(Item coordinate data)
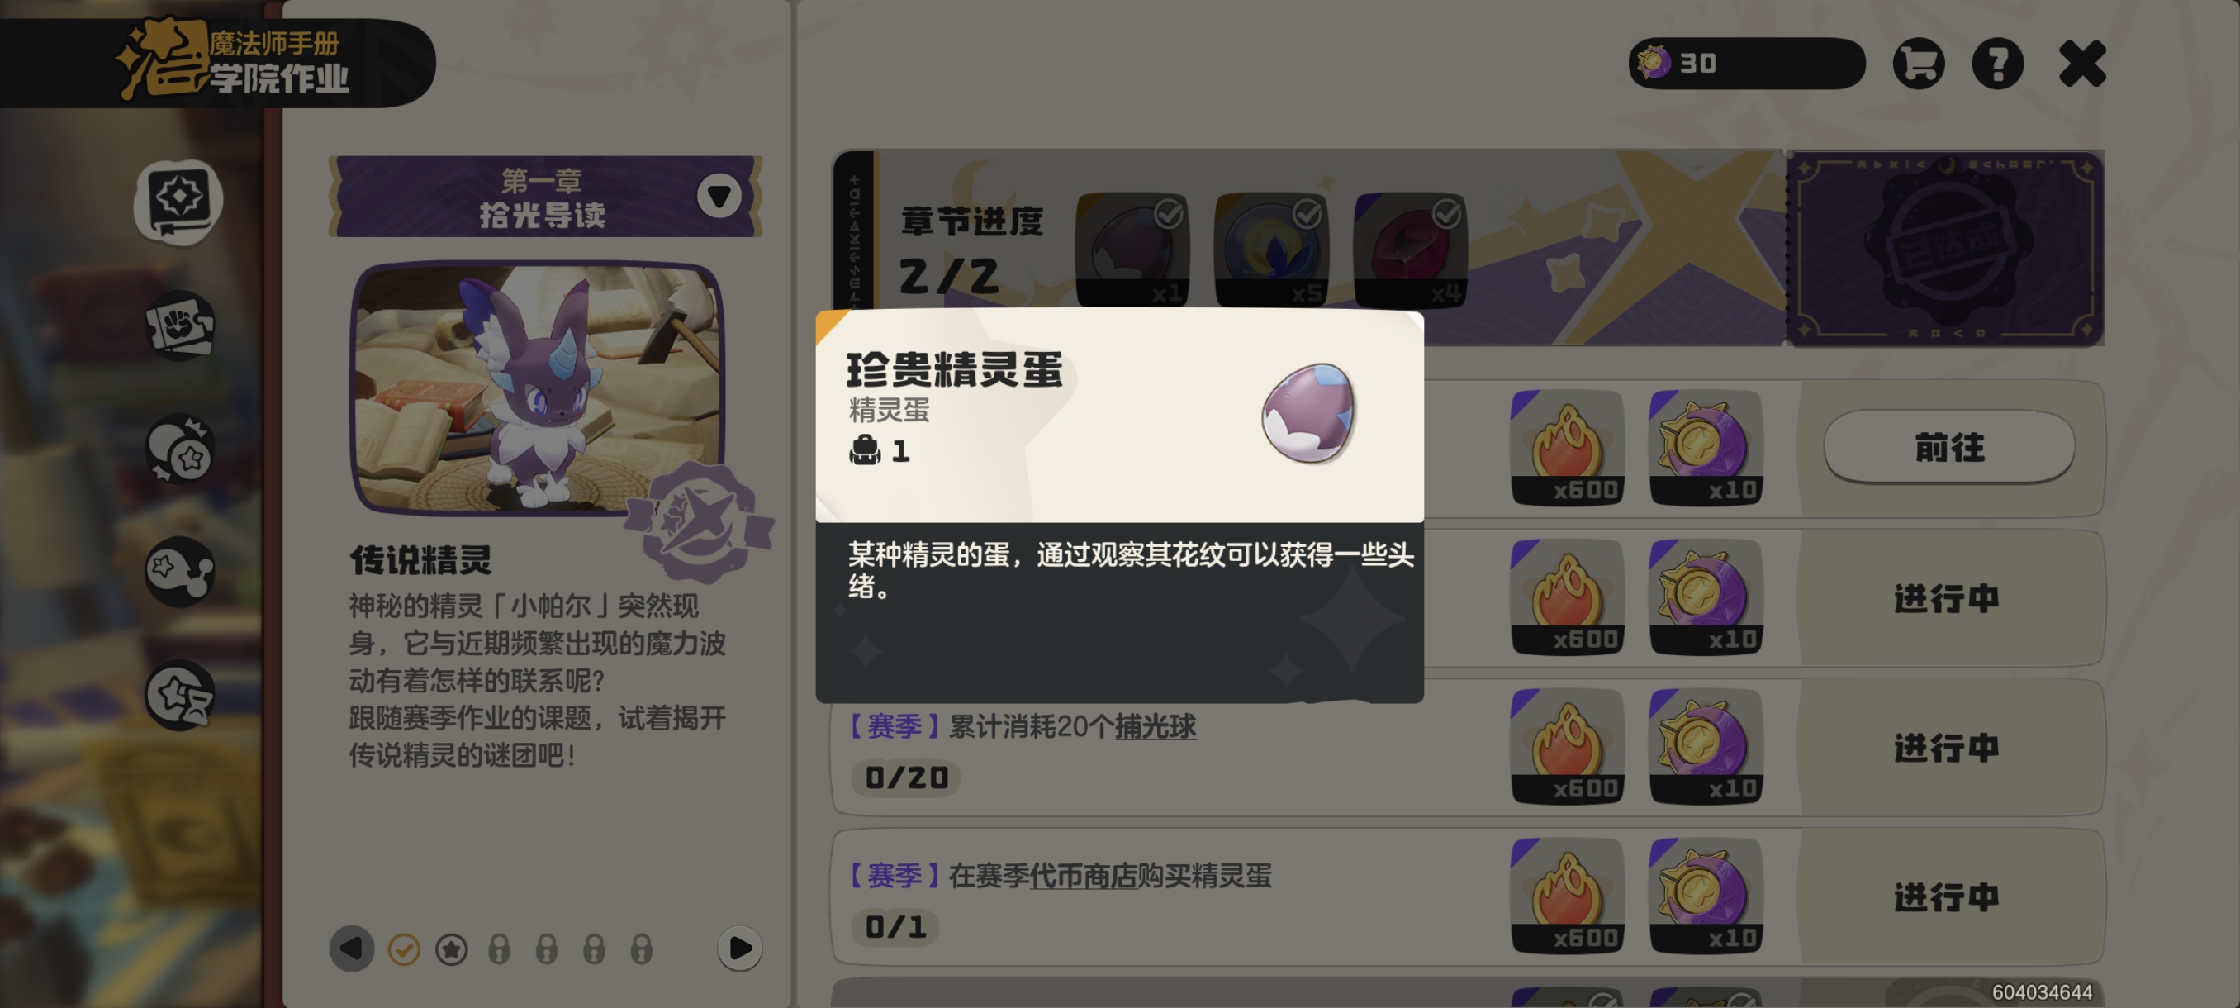Open the question mark help icon

point(1997,63)
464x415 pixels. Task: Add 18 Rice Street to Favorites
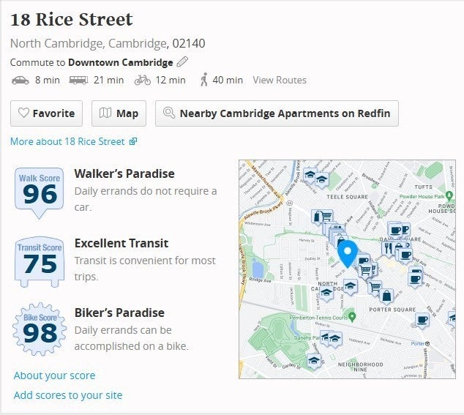click(x=46, y=113)
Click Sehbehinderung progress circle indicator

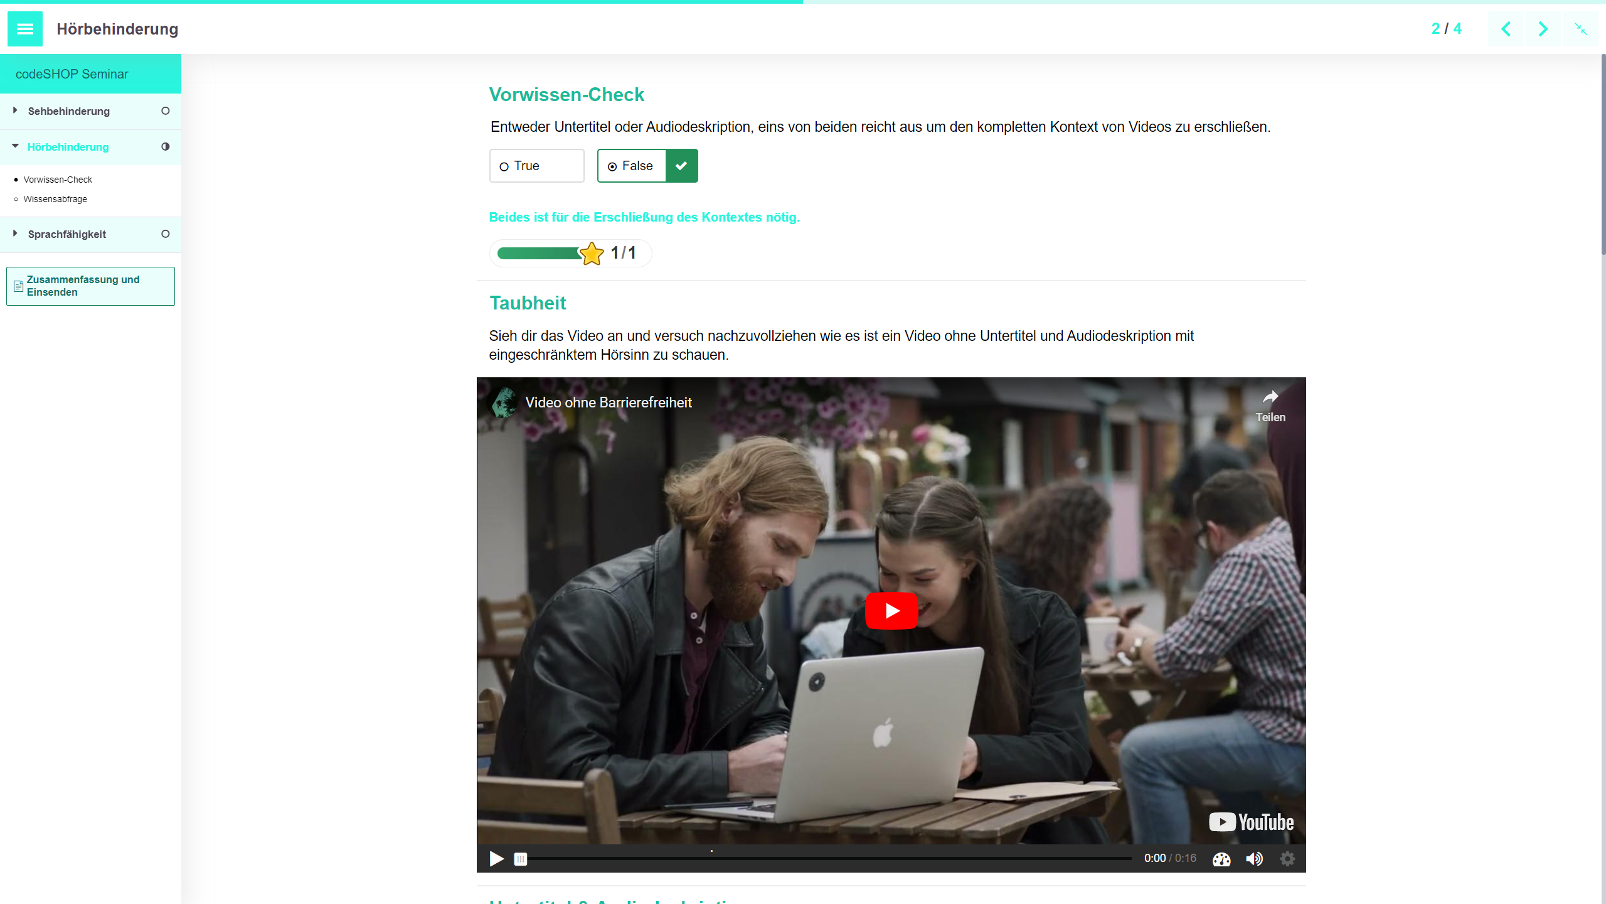[x=166, y=111]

• Goal: Can you print all of the rows above verbatim, leaving the pictures out?

• Solution to this exercise:
Open the question mark help icon

point(1997,63)
464x415 pixels. Task: Add 18 Rice Street to Favorites
click(x=46, y=113)
Click Sehbehinderung progress circle indicator

[x=166, y=111]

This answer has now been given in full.